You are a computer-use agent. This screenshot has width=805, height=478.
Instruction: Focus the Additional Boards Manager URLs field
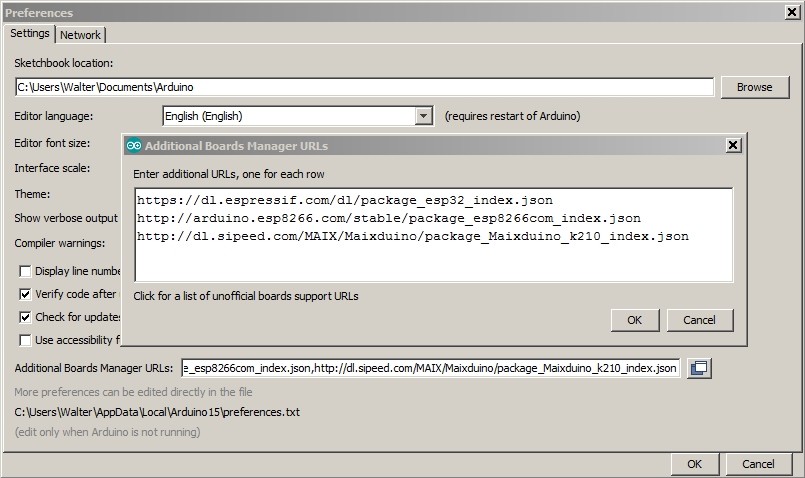pos(430,369)
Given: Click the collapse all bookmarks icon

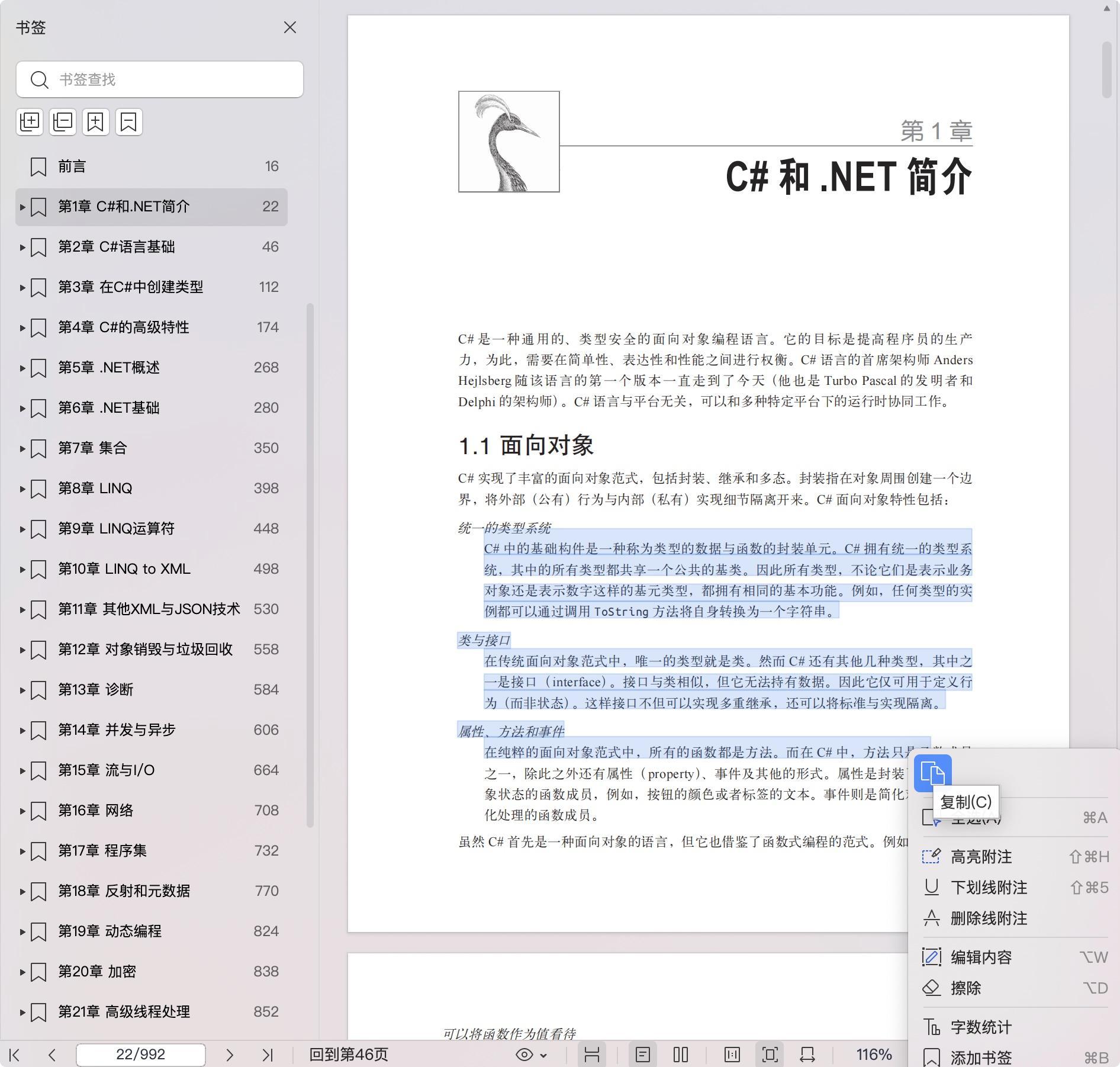Looking at the screenshot, I should coord(63,122).
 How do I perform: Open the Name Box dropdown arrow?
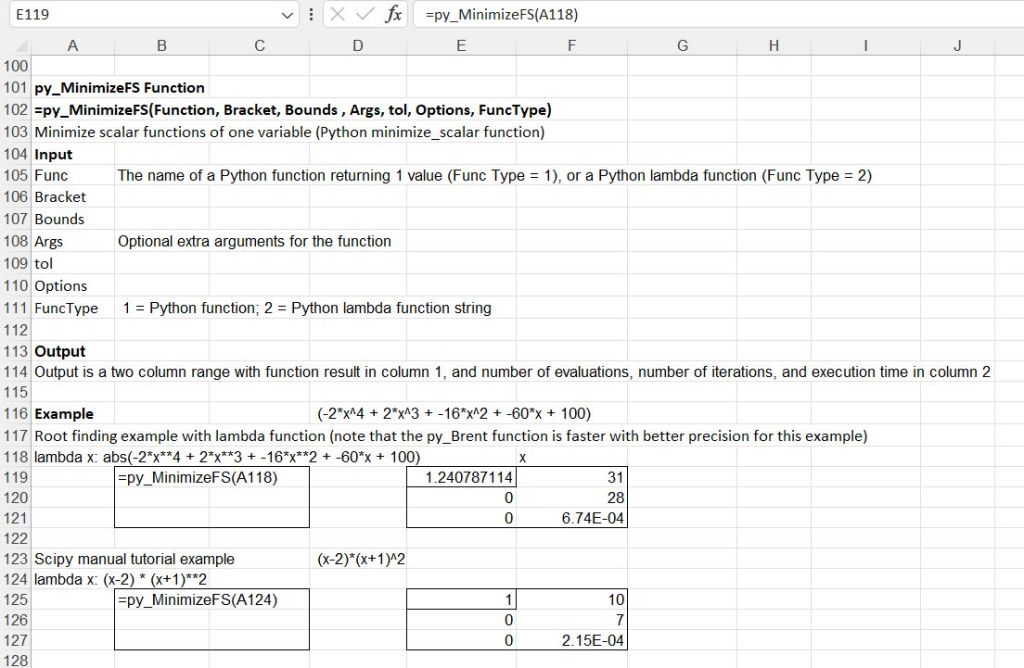tap(289, 15)
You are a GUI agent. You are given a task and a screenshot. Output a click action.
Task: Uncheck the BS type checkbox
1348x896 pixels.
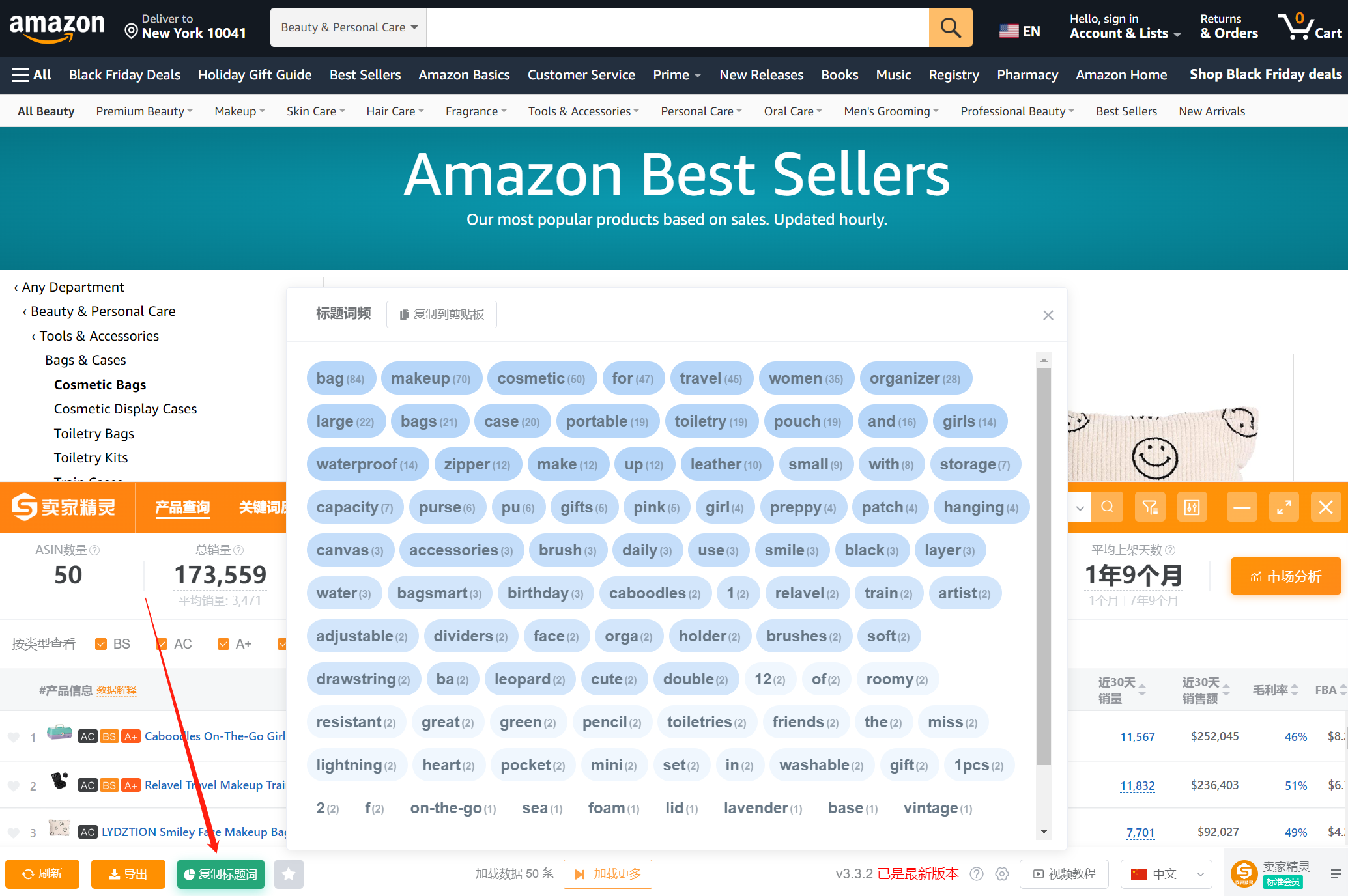(101, 644)

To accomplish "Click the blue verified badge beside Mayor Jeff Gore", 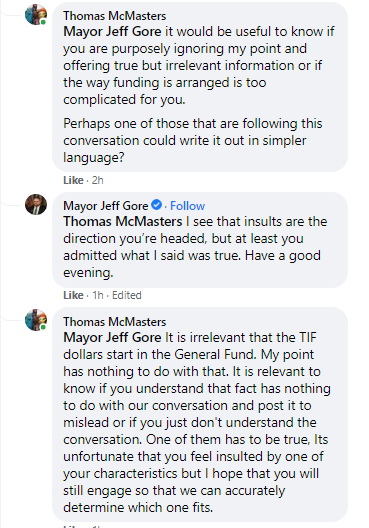I will pyautogui.click(x=156, y=204).
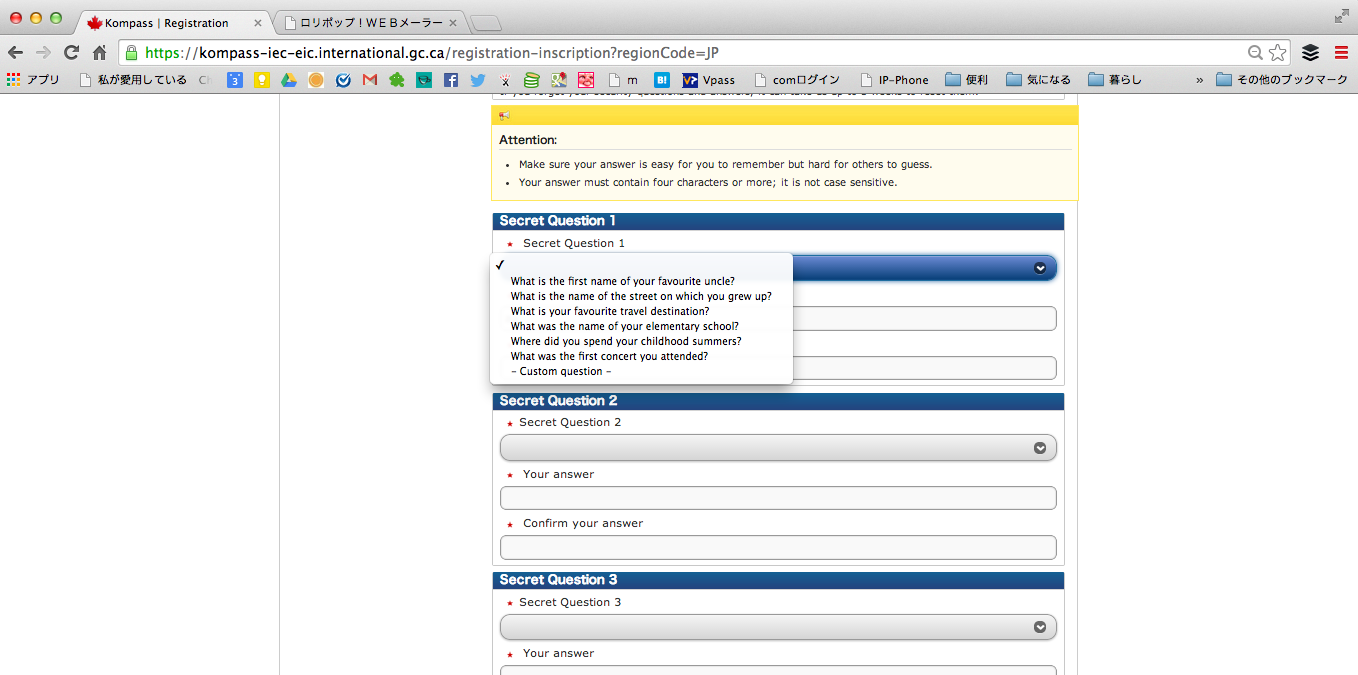Bookmark this page with the star icon
Viewport: 1358px width, 675px height.
pyautogui.click(x=1277, y=53)
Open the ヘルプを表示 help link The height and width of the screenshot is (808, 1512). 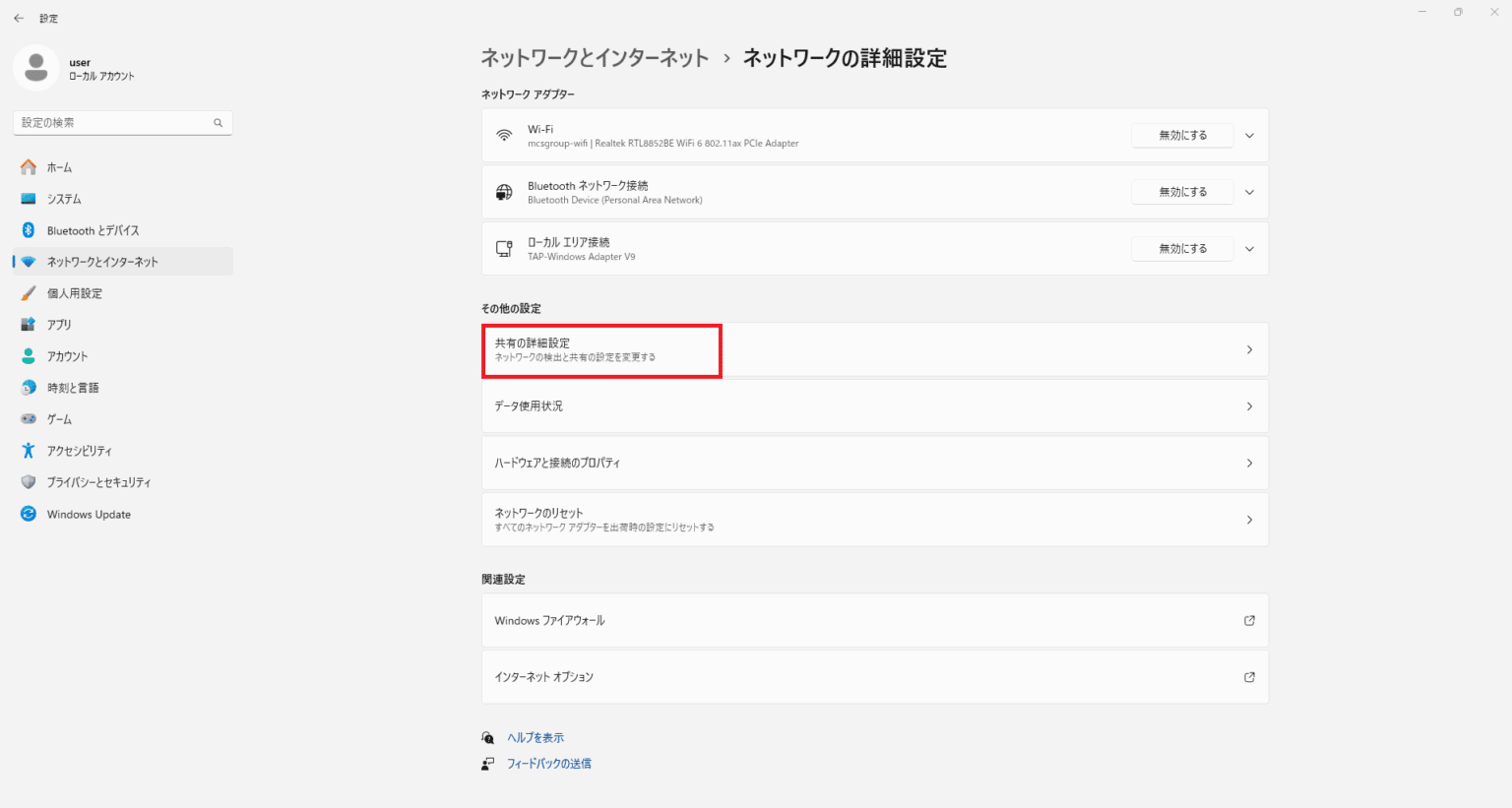point(536,737)
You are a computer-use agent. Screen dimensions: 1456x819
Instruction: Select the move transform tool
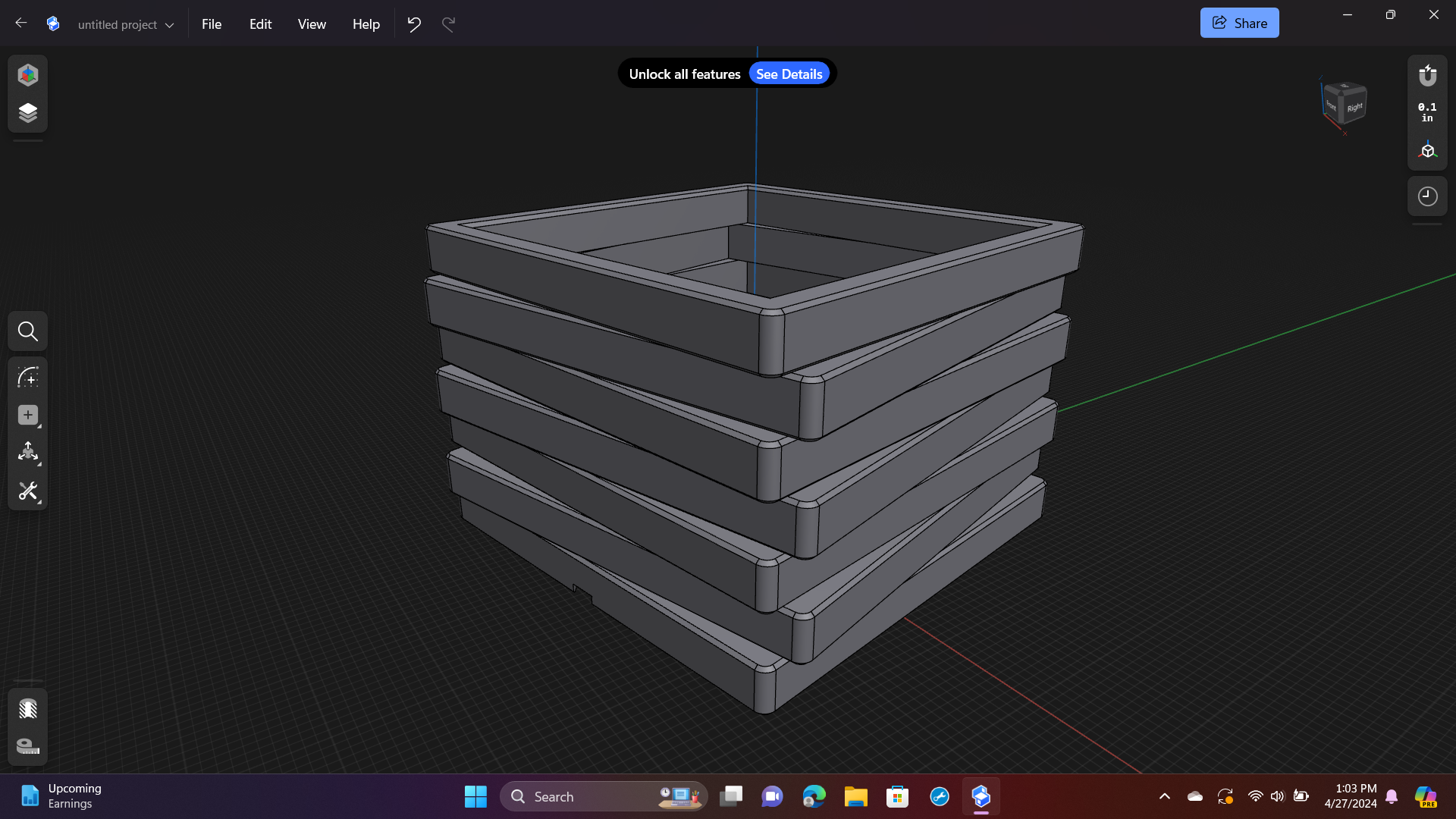pyautogui.click(x=27, y=452)
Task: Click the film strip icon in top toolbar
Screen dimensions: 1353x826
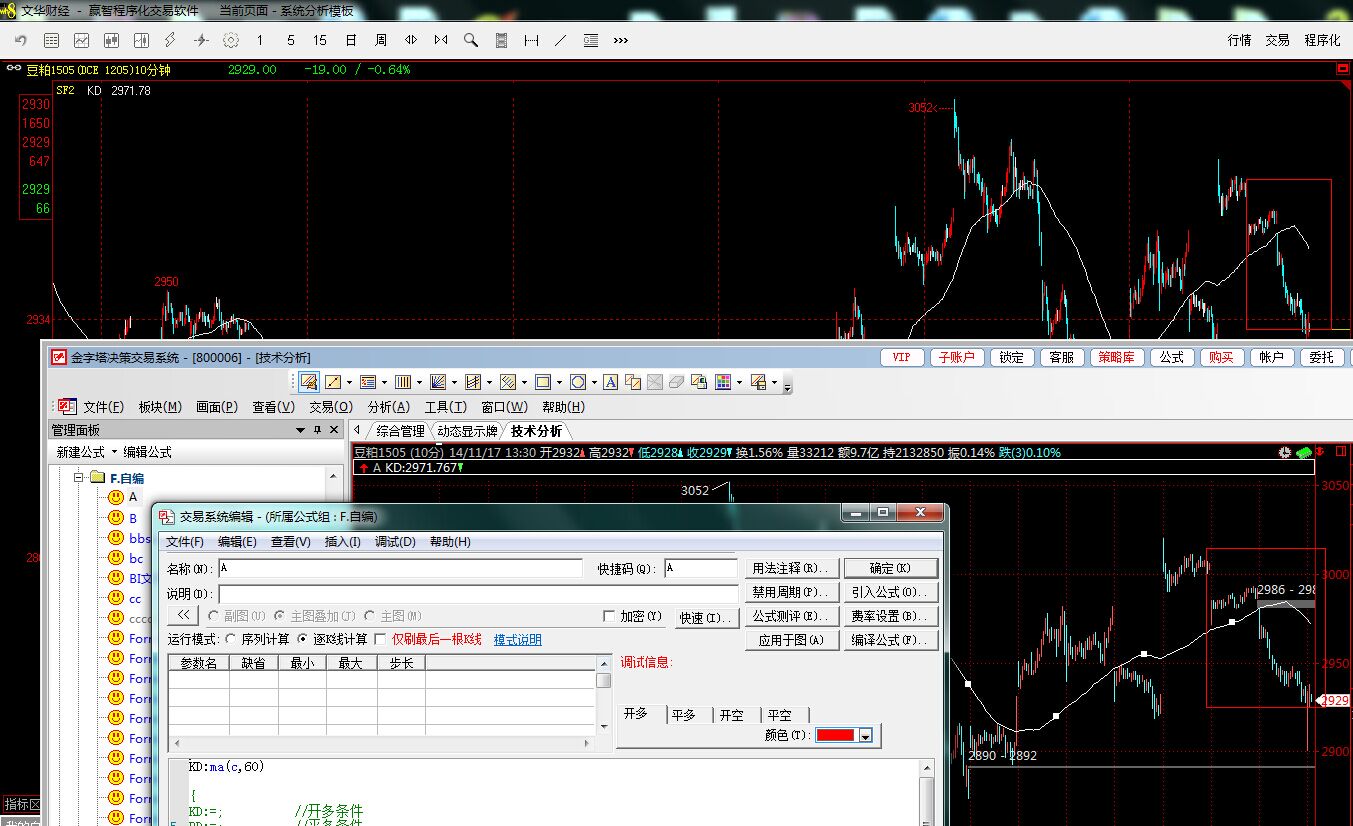Action: click(x=501, y=40)
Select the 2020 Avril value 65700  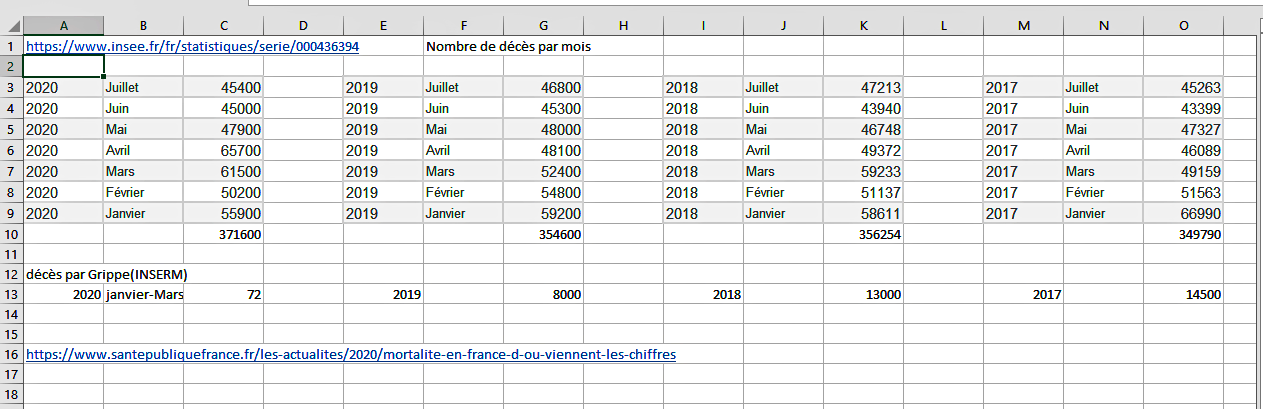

----------------

● Goal
Can you write out the entries again, starting with the line containing "You are a computer-use agent. Screen" and going on through the end of the entries, keeping the requests but shifting every coordinate in the answers up by 35? Leave the pictures out.

● Finished answer
You are a computer-use agent. Screen dimensions: 1456x819
Instruction: Select the move transform tool
pyautogui.click(x=62, y=487)
Task: Click the film strip icon in top toolbar
Screen dimensions: 1353x826
Action: click(x=536, y=75)
Select the 2020 Avril value 65700  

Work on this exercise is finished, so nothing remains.